Received-SPF: pass (google.com: best guess record for domain of linux-kernel-owner@vger.kernel.org designates 209.132.180.67 as permitted sender) client-ip=209.132.180.67;
From:   Daniel Bristot de Oliveira <bristot@redhat.com>
To:     linux-kernel@vger.kernel.org, x86@kernel.org
Cc:     Thomas Gleixner <tglx@linutronix.de>,
        Ingo Molnar <mingo@redhat.com>, Borislav Petkov <bp@alien8.de>,
        "H. Peter Anvin" <hpa@zytor.com>,
        Greg Kroah-Hartman <gregkh@linuxfoundation.org>,
        Pavel Tatashin <pasha.tatashin@oracle.com>,
        Masami Hiramatsu <mhiramat@kernel.org>,
        "Steven Rostedt (VMware)" <rostedt@goodmis.org>,
        Zhou Chengming <zhouchengming1@huawei.com>,
        Jiri Kosina <jkosina@suse.cz>,
        Josh Poimboeuf <jpoimboe@redhat.com>,
        "Peter Zijlstra (Intel)" <peterz@infradead.org>,
        Chris von Recklinghausen <crecklin@redhat.com>,
        Jason Baron <jbaron@akamai.com>, Scott Wood <swood@redhat.com>,
        Marcelo Tosatti <mtosatti@redhat.com>,
        Clark Williams <williams@redhat.com>
Subject: [RFC PATCH 6/6] x86/jump_label,x86/alternatives: Batch jump label transformations
Date:   Mon,  8 Oct 2018 14:53:05 +0200
Message-Id: <e99eb239b0546e180e49c1e5a9e607fb6af0ec60.1539001620.git.bristot@redhat.com>
In-Reply-To: <cover.1539001620.git.bristot@redhat.com>
References: <cover.1539001620.git.bristot@redhat.com>
Sender: linux-kernel-owner@vger.kernel.org
Precedence: bulk

A static key, changing from enabled->disabled/disabled->enabled causes
the code to be changed, and this is done in three steps:

-- Pseudo-code #1 - Current implementation ---
For each key to be updated:
	1)  add an int3 trap to the address that will be patched
        	sync cores (send IPI to all other CPUs)
	2)  update all but the first byte of the patched range
	        sync cores (send IPI to all other CPUs)
	3)  replace the first byte (int3) by the first byte of replacing opcode
	        sync cores (send IPI to all other CPUs)
-- Pseudo-code #1 ---

The number of IPIs sent is then linear with regard to the number 'n' of
entries of a key: O(n*3), which is O(n). For instance, as the static key
netstamp_needed_key has four entries (used in for places in the code)
in our kernel, 3 IPIs were generated for each entry, resulting in 12 IPIs.

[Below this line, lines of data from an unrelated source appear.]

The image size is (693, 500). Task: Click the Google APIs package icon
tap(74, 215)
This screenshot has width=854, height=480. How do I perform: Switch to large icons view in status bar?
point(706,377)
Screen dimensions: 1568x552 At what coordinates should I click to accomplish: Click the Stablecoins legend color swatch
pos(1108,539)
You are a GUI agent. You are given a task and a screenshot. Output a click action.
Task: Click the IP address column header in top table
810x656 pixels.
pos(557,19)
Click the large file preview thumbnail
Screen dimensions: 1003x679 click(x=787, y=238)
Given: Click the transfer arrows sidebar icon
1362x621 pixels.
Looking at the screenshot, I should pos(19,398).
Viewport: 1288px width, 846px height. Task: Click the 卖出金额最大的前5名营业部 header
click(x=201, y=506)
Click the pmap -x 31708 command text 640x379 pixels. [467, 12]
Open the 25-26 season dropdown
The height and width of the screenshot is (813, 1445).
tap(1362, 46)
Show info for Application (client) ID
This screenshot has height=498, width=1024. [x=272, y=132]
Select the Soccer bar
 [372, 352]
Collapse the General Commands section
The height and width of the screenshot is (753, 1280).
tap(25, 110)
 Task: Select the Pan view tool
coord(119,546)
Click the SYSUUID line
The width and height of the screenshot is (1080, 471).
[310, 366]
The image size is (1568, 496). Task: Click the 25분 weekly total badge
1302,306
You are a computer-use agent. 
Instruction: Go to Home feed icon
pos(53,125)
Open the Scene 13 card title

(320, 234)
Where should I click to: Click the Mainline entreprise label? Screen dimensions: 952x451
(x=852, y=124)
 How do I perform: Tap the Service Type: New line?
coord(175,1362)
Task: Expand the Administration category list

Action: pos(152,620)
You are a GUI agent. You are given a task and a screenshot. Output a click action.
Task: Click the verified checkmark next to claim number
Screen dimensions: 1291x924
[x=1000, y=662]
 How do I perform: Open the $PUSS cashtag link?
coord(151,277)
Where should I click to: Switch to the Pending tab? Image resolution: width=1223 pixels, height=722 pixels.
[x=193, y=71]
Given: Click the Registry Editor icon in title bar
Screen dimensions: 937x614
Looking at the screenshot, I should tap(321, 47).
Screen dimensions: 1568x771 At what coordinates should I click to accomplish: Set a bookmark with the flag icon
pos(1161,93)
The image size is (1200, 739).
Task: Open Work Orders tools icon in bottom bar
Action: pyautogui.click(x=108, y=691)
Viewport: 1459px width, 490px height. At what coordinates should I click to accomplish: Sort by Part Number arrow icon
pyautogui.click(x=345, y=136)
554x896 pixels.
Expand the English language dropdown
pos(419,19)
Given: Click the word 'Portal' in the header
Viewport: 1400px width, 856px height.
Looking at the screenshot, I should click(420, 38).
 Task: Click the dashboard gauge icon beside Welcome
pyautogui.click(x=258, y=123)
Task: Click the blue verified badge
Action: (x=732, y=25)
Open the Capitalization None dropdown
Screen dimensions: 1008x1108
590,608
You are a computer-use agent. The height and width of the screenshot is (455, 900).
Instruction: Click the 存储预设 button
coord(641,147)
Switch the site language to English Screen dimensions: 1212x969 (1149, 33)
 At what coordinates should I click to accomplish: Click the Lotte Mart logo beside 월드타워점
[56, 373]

This algorithm works fine for the update of a single key. But we think
it is possible to optimize the case in which a static key has more than
one entry. For instance, the sched_schedstats jump label has 56 entries
in my (updated) fedora kernel, resulting in 168 IPIs for each CPU in
which the thread that is enabling is _not_ running.

In this patch, rather than doing each updated at once, it queue all
updates first, and the, apply all updates at once, rewriting the
pseudo-code #1 in this way:

-- Pseudo-code #2 - This patch  ---
1)  for each key in the queue:
        add an int3 trap to the address that will be patched
    sync cores (send IPI to all other CPUs)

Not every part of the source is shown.